┌─ Exercise material

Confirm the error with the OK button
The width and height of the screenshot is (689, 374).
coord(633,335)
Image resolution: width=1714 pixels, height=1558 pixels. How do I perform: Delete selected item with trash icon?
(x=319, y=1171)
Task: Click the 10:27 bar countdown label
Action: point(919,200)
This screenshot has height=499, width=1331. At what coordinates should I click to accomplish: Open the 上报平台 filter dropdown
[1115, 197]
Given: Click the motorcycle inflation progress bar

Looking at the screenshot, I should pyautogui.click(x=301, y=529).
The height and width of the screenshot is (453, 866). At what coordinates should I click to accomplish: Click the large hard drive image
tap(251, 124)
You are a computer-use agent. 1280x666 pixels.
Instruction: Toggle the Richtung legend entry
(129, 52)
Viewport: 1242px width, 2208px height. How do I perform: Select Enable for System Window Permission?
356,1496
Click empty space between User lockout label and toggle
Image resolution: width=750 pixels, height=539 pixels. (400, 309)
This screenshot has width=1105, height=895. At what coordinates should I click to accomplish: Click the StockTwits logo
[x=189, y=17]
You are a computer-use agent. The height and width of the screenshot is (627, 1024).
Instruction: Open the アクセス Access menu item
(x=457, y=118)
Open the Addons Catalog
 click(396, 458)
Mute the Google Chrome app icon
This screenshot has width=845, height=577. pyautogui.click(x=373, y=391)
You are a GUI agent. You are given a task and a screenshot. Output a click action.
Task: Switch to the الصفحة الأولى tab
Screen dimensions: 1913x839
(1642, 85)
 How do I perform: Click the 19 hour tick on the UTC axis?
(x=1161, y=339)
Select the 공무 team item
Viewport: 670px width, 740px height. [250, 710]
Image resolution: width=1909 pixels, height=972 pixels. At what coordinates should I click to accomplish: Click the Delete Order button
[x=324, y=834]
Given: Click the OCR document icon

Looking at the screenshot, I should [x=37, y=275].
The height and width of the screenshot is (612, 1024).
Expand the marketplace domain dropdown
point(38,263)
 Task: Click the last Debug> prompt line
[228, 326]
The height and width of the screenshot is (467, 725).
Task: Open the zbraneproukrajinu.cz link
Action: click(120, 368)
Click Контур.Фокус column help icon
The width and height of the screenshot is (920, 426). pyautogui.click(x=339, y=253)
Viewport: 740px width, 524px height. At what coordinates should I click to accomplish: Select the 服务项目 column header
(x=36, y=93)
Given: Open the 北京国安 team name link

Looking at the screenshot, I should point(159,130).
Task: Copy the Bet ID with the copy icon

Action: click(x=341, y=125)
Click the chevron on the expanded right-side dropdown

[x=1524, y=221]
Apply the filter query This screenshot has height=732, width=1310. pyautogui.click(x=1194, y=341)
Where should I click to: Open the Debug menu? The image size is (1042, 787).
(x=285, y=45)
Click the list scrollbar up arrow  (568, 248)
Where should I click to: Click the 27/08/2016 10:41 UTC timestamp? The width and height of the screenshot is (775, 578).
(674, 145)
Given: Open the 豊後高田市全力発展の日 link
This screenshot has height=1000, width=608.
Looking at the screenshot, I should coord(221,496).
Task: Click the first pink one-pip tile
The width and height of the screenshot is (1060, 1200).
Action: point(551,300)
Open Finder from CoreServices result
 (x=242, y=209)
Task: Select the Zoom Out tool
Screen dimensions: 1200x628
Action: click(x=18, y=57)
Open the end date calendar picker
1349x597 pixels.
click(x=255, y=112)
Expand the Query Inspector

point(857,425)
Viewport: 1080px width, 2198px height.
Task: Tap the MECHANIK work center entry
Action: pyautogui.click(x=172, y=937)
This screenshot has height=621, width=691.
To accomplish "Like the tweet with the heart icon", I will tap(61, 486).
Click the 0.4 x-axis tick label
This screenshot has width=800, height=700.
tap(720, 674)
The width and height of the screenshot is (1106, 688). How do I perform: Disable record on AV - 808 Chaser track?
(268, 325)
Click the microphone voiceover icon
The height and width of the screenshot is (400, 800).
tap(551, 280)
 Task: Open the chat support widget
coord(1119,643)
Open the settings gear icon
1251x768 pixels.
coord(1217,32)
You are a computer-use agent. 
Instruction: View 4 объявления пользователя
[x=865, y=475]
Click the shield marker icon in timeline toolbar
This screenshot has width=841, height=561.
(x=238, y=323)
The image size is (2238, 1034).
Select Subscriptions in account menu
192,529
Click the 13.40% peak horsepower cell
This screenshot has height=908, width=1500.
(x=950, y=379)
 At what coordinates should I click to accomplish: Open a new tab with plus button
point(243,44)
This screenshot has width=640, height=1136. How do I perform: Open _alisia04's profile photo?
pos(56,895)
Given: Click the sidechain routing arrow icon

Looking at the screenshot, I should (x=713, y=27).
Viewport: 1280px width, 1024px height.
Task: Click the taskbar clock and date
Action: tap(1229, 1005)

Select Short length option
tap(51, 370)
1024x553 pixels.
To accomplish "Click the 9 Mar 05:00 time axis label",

└─

Instructions to follow: Every record above should be output exactly.

Exercise output:
Confirm the error with the OK button
The width and height of the screenshot is (689, 374).
coord(633,335)
Image resolution: width=1714 pixels, height=1558 pixels. How do I perform: Delete selected item with trash icon?
(x=319, y=1171)
Task: Click the 10:27 bar countdown label
Action: point(919,200)
This screenshot has height=499, width=1331. At what coordinates should I click to accomplish: Open the 上报平台 filter dropdown
[1115, 197]
Given: Click the motorcycle inflation progress bar

Looking at the screenshot, I should pyautogui.click(x=301, y=529).
The height and width of the screenshot is (453, 866). At what coordinates should I click to accomplish: Click the large hard drive image
tap(251, 124)
You are a computer-use agent. 1280x666 pixels.
Instruction: Toggle the Richtung legend entry
(129, 52)
Viewport: 1242px width, 2208px height. How do I perform: Select Enable for System Window Permission?
356,1496
Click empty space between User lockout label and toggle
Image resolution: width=750 pixels, height=539 pixels. (400, 309)
This screenshot has width=1105, height=895. At what coordinates should I click to accomplish: Click the StockTwits logo
[x=189, y=17]
You are a computer-use agent. The height and width of the screenshot is (627, 1024).
Instruction: Open the アクセス Access menu item
(x=457, y=118)
Open the Addons Catalog
 click(396, 458)
Mute the Google Chrome app icon
This screenshot has width=845, height=577. pyautogui.click(x=373, y=391)
You are a GUI agent. You are given a task and a screenshot. Output a click action.
Task: Switch to the الصفحة الأولى tab
Screen dimensions: 1913x839
(1642, 85)
 How do I perform: Click the 19 hour tick on the UTC axis?
(x=1161, y=339)
Select the 공무 team item
Viewport: 670px width, 740px height. [250, 710]
Image resolution: width=1909 pixels, height=972 pixels. At what coordinates should I click to accomplish: Click the Delete Order button
[x=324, y=834]
Given: Click the OCR document icon

Looking at the screenshot, I should [x=37, y=275].
The height and width of the screenshot is (612, 1024).
Expand the marketplace domain dropdown
point(38,263)
 Task: Click the last Debug> prompt line
[228, 326]
The height and width of the screenshot is (467, 725).
Task: Open the zbraneproukrajinu.cz link
Action: click(120, 368)
Click Контур.Фокус column help icon
The width and height of the screenshot is (920, 426). pyautogui.click(x=339, y=253)
Viewport: 740px width, 524px height. At what coordinates should I click to accomplish: Select the 服务项目 column header
(x=36, y=93)
Given: Open the 北京国安 team name link

Looking at the screenshot, I should point(159,130).
Task: Copy the Bet ID with the copy icon

Action: click(x=341, y=125)
Click the chevron on the expanded right-side dropdown

[x=1524, y=221]
Apply the filter query This screenshot has height=732, width=1310. pyautogui.click(x=1194, y=341)
Where should I click to: Open the Debug menu? The image size is (1042, 787).
(x=285, y=45)
Click the list scrollbar up arrow  (568, 248)
Where should I click to: Click the 27/08/2016 10:41 UTC timestamp? The width and height of the screenshot is (775, 578).
(674, 145)
Given: Open the 豊後高田市全力発展の日 link
This screenshot has height=1000, width=608.
Looking at the screenshot, I should coord(221,496).
Task: Click the first pink one-pip tile
The width and height of the screenshot is (1060, 1200).
Action: point(551,300)
Open Finder from CoreServices result
 (x=242, y=209)
Task: Select the Zoom Out tool
Screen dimensions: 1200x628
Action: click(x=18, y=57)
Open the end date calendar picker
1349x597 pixels.
click(x=255, y=112)
Expand the Query Inspector

point(857,425)
Viewport: 1080px width, 2198px height.
Task: Tap the MECHANIK work center entry
Action: pyautogui.click(x=172, y=937)
This screenshot has height=621, width=691.
To accomplish "Like the tweet with the heart icon", I will tap(61, 486).
Click the 0.4 x-axis tick label
This screenshot has width=800, height=700.
tap(720, 674)
The width and height of the screenshot is (1106, 688). How do I perform: Disable record on AV - 808 Chaser track?
(268, 325)
Click the microphone voiceover icon
The height and width of the screenshot is (400, 800).
tap(551, 280)
 Task: Open the chat support widget
coord(1119,643)
Open the settings gear icon
1251x768 pixels.
coord(1217,32)
You are a computer-use agent. 
Instruction: View 4 объявления пользователя
[x=865, y=475]
Click the shield marker icon in timeline toolbar
This screenshot has width=841, height=561.
(x=238, y=323)
The image size is (2238, 1034).
Select Subscriptions in account menu
192,529
Click the 13.40% peak horsepower cell
This screenshot has height=908, width=1500.
(x=950, y=379)
 At what coordinates should I click to accomplish: Open a new tab with plus button
point(243,44)
This screenshot has width=640, height=1136. How do I perform: Open _alisia04's profile photo?
pos(56,895)
Given: Click the sidechain routing arrow icon

Looking at the screenshot, I should (x=713, y=27).
Viewport: 1280px width, 1024px height.
Task: Click the taskbar clock and date
Action: tap(1229, 1005)

Select Short length option
tap(51, 370)
1024x553 pixels.
To accomplish "Click the 9 Mar 05:00 time axis label",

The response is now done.